* _Task requirements_: Gather each line in the records below that contains the string "target".

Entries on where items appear
╔══
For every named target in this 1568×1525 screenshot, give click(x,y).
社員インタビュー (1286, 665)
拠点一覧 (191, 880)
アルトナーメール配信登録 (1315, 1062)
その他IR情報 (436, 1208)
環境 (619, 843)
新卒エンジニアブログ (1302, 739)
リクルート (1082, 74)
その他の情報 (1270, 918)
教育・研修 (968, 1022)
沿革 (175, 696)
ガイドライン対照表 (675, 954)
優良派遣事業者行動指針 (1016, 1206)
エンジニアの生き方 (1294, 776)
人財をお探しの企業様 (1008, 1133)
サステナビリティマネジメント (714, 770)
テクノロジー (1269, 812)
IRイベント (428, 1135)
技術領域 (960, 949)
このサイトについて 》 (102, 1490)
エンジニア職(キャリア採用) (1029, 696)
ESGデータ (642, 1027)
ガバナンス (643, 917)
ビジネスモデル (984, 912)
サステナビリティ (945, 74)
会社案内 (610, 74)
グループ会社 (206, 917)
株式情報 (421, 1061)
╚══
* _The response_:
For every named target in this 1568×1525 screenshot, give click(x,y).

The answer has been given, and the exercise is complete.